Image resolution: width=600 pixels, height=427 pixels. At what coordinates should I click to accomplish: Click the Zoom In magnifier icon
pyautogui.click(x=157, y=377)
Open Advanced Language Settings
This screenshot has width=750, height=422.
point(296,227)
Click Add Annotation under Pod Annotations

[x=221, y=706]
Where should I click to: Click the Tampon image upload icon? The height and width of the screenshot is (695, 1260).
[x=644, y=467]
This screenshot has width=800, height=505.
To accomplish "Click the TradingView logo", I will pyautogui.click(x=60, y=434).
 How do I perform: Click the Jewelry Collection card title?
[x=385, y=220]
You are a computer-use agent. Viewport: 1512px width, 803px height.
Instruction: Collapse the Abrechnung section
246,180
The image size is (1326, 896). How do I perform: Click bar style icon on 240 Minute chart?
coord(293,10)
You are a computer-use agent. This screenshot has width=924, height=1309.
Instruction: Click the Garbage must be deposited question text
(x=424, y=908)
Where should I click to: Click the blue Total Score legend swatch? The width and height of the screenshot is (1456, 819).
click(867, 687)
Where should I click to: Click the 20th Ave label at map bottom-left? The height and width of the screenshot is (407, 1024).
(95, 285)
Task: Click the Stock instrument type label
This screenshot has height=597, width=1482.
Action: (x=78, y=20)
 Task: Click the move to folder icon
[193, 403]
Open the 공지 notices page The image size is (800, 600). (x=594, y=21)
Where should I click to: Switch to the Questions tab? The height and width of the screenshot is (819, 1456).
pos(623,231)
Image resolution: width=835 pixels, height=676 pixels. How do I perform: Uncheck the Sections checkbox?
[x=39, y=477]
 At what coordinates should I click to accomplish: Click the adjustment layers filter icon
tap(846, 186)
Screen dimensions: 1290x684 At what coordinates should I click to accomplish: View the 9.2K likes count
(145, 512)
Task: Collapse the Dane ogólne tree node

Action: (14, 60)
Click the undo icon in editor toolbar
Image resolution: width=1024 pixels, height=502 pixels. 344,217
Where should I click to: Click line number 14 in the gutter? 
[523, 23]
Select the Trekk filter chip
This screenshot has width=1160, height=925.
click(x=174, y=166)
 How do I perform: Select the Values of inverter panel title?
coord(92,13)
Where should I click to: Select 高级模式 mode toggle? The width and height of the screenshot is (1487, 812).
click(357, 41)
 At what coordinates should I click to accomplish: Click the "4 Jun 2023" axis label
--------
Exercise brief - Copy the data from the start through the line holding "[x=221, y=706]", inclusive, with "Advanced" changed to "General" and nothing else altered.

Finished exercise -
Image resolution: width=600 pixels, height=427 pixels. At what coordinates should I click to accomplish: Click the Zoom In magnifier icon
pyautogui.click(x=157, y=377)
Open General Language Settings
This screenshot has width=750, height=422.
point(296,227)
Click Add Annotation under Pod Annotations

[x=221, y=706]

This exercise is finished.